Sezione del documento:
☆ ☆ ☆ ☆ ☆ ☆ ☆

La perfezione della morte al cinema

Still Life
di Francesco Rosetti e Donatella Valeri

 
 
Non si può aspettare fino al giorno della resurrezione.
Chi piange i suoi morti non è tra venti anni, non è tra mille anni che spera di rivederli, ma subito. Quello che aspettiamo da voi altri è che diciate “Alzati e cammina” e che i morti si alzino e camminino.

(La camera verde)

Tutto ciò che viene detto invece di essere mostrato è perso per il pubblico”, questo scriveva Truffaut nella sua lunga intervista "Il cinema secondo Hitchcock", sintetizzando bene l’ossessione primaria sottesa a tutto il cinema hitchcockiano. Ogni sequenza è un’informazione per lo spettatore, e per il regista inglese è l’occasione di ricostruire un mondo più credibile e più coerente di quello reale. In questa direzione il regista si sostituisce alla divinità, diviene demiurgo, perversione in fondo latente in ogni produttore di immagini e in tanti esempi della cinematografia recente: il Dennis Hopper/Mickey Wayne di Blackout, lo Ed Harris/Christof (Kieslowski?) di The Truman Show, il Sydney Pollack/Victor Ziegler di Eyes wide shut, il François Truffaut/Ferrand di Effetto notte, il Bruce Greenwood/Francis Brown di Exotica, la Charlotte Rampling/Marie Drillon di Sotto la sabbia

Ossessioni e credulità
Da buon cattolico, però, Hitchcock intuisce gli elementi ambigui, per non dire diabolici, di questo sforzo prometeico. Costruire un mondo significa stabilirne le regole; dietro questa ossessione si nasconde una volontà di potenza inammissibile: per questo gli eroi hitchcockiani sono sempre dei perdenti e degli impotenti e per questo il suo cinema oscilla sempre fra controllo dell’immagine e consapevolezza dello scacco a cui è destinato tale sforzo. Creare un mondo e le sue regole presuppone anche gestire l’atto che più contraddistingue il carattere divino: dominare la morte o meglio la sua assenza. Ricostruire in immagini (dare vita) ai defunti significa sottrarli alla morte e reimmeterli nel flusso della visione. David Kentley in Nodo alla gola, Rebecca in Rebecca la prima moglie, la madre in Psyco, Madeleine in Vertigo, sono i veri protagonisti, i motori delle rispettive pellicole, proprio per il loro statuto di morti, una condizione però che li rende incontrollabili. Dal gestire la morte, alla necrofilia, l’essere posseduti dalla pulsione di morte, tanto che in Psyco la madre di Norman non è niente altro che una voce, quindi una presenza talmente potente da riuscire a manipolare un corpo in vita. I piccoli frankenstein hitchcockiani sono degli apprendisti stregoni, danno la stura a fenomeni che non possono controllare. Quando la sete di conoscenza oltrepassa i limiti moralmente (e cattolicamente) accettabili, porta soltanto al fallimento, perché l’uomo è intimamente malvagio e incompleto.

☆ ☆ ☆ ☆ ☆ ☆ ☆

Estratti del dataset:
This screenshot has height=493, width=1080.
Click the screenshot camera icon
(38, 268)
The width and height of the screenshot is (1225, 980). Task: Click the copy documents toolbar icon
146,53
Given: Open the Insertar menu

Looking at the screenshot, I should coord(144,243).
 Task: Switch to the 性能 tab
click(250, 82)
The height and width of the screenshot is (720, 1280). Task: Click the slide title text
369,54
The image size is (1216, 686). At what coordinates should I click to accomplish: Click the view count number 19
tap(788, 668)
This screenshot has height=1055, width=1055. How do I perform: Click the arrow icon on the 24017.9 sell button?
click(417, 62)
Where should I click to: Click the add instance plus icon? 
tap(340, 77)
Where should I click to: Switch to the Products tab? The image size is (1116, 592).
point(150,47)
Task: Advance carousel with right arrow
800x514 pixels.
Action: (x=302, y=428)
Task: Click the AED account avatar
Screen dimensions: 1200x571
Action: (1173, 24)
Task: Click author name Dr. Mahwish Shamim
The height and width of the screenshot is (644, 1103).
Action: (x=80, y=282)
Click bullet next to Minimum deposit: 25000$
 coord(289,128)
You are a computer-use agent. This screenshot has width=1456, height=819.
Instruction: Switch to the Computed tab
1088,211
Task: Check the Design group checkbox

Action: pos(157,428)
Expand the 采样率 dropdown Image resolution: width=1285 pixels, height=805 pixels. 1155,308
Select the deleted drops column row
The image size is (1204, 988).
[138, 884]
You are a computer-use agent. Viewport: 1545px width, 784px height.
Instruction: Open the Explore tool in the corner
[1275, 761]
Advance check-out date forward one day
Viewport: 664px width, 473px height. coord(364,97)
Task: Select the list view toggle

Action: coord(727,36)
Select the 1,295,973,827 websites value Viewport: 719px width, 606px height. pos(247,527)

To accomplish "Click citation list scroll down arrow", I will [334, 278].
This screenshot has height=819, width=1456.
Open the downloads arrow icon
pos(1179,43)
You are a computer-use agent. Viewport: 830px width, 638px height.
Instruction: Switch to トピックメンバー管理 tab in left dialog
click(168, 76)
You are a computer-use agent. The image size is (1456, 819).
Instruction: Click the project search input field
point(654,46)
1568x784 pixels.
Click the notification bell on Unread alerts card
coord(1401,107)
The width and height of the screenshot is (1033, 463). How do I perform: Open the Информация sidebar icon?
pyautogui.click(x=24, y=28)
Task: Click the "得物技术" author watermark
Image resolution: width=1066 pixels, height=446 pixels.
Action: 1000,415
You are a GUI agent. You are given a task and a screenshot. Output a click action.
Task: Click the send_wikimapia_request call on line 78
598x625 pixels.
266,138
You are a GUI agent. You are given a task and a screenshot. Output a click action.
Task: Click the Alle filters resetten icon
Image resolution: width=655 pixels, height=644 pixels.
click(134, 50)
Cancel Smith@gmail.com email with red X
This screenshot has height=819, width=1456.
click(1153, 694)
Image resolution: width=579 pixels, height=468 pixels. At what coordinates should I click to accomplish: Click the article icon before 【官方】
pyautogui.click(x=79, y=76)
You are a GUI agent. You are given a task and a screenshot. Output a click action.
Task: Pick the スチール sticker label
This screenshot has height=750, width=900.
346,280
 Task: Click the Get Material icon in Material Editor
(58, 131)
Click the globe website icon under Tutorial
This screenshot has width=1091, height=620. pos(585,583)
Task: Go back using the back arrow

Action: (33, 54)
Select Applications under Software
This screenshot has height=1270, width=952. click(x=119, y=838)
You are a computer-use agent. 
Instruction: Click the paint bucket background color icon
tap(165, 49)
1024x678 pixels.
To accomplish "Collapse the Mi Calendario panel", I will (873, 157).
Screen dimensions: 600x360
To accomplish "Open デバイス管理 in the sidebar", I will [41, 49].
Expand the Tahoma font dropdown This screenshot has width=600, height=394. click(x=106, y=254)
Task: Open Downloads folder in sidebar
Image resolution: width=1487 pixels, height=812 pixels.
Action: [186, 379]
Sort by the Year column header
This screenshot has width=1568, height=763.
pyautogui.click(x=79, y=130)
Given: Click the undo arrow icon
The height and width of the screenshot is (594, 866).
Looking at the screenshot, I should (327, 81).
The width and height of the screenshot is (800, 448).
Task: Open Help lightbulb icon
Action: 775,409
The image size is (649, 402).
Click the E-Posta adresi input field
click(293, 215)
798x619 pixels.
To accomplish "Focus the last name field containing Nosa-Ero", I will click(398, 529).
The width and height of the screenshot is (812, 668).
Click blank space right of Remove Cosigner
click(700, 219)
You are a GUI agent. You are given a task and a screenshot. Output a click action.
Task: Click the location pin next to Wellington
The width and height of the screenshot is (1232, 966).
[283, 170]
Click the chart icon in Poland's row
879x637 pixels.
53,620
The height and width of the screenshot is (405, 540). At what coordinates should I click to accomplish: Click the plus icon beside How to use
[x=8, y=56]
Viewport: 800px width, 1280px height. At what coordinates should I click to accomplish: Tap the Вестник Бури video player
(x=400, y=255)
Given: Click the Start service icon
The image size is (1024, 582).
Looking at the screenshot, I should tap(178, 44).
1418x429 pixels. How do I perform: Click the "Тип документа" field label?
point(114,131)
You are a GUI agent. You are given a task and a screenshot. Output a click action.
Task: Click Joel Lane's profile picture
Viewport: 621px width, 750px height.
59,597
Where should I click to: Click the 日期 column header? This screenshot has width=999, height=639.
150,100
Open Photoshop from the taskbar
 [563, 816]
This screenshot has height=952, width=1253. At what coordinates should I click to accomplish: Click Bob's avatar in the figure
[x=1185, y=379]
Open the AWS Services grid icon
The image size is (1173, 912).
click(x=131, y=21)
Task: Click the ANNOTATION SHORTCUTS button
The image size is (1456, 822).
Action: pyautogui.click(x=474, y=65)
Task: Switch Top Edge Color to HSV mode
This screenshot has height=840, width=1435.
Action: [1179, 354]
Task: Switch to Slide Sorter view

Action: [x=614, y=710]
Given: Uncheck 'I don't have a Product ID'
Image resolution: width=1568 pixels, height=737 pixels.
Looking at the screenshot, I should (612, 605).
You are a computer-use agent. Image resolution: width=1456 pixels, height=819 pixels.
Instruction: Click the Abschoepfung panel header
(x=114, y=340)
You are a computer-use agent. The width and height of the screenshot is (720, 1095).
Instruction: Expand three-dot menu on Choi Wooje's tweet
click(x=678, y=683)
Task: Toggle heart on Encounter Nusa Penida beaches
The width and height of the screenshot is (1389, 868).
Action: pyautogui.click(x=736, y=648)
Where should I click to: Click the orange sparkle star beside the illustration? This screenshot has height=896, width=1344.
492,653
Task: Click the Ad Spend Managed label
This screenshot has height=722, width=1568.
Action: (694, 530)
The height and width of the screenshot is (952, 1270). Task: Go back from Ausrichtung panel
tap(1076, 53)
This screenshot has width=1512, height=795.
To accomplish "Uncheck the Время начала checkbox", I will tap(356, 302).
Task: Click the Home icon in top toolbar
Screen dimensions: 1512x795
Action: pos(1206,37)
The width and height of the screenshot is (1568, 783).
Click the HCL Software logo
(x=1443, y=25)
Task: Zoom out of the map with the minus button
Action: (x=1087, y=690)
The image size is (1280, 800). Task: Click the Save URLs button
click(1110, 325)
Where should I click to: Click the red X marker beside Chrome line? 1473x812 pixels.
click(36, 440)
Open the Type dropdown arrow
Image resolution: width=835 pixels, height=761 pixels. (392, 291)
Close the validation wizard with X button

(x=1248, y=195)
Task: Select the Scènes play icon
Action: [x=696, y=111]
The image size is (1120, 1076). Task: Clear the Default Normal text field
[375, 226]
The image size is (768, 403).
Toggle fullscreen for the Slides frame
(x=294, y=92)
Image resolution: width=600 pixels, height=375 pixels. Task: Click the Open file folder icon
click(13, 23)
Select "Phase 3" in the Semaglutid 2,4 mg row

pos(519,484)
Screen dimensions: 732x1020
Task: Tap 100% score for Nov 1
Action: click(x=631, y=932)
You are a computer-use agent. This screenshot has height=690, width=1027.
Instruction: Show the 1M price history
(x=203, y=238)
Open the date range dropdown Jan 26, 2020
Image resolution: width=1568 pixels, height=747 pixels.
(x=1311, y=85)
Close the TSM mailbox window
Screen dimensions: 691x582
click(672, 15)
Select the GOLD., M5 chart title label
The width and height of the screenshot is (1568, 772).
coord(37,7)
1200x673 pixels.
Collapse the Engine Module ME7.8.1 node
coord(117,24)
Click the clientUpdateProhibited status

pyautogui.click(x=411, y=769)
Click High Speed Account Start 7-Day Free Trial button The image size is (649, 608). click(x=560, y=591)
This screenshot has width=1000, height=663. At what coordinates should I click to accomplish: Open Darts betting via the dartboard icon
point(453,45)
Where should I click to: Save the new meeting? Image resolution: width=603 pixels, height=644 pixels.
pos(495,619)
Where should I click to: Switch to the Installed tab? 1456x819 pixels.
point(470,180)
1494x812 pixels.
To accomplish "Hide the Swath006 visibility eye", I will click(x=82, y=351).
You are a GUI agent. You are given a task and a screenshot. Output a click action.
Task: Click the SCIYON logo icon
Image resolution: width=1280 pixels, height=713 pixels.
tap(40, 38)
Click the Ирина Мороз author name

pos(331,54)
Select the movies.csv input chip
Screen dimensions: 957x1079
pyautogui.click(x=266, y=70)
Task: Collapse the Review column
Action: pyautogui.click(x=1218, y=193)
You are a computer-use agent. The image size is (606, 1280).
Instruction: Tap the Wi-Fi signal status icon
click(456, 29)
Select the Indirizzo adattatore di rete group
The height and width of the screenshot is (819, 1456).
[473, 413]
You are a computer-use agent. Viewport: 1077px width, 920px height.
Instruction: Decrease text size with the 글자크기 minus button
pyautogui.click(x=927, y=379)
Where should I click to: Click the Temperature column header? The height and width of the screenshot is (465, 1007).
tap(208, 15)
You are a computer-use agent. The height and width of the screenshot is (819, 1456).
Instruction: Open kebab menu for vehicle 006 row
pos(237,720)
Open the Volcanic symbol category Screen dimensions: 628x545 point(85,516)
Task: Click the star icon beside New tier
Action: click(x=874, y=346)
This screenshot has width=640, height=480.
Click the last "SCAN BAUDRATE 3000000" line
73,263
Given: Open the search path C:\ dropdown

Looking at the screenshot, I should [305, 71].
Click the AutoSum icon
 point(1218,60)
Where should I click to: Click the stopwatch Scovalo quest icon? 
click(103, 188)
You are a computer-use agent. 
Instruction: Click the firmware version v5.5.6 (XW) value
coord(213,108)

☆ ☆ ☆ ☆ ☆ ☆ ☆

Consegne scritte:
(1) Nel testo su Hitchcock, a che cosa si riduce la madre di Norman in Psyco?
(2) Copia letteralmente dal testo su Hitchcock il passo che comincia dalle parole "La perfezione della" e si chiude dopo le parole "alzino e camminino.".
(3) Indica se ciascuna affermazione concorda con il testo su Hitchcock, rispondendo sì o no e citando alla lettera le parole decisive: (a) Hitchcock viene definito un buon cattolico; (b) gli eroi hitchcockiani sono sempre dei vincenti; (c) Madeleine in Vertigo figura tra i veri protagonisti.

Risultati:
(1) A niente altro che una voce.

(2)
La perfezione della morte al cinema

Still Life
di Francesco Rosetti e Donatella Valeri

 
 
Non si può aspettare fino al giorno della resurrezione.
Chi piange i suoi morti non è tra venti anni, non è tra mille anni che spera di rivederli, ma subito. Quello che aspettiamo da voi altri è che diciate “Alzati e cammina” e che i morti si alzino e camminino.

(3)
(a) Sì: "Da buon cattolico, però, Hitchcock intuisce gli elementi ambigui"
(b) No: "gli eroi hitchcockiani sono sempre dei perdenti e degli impotenti"
(c) Sì: "Madeleine in Vertigo, sono i veri protagonisti"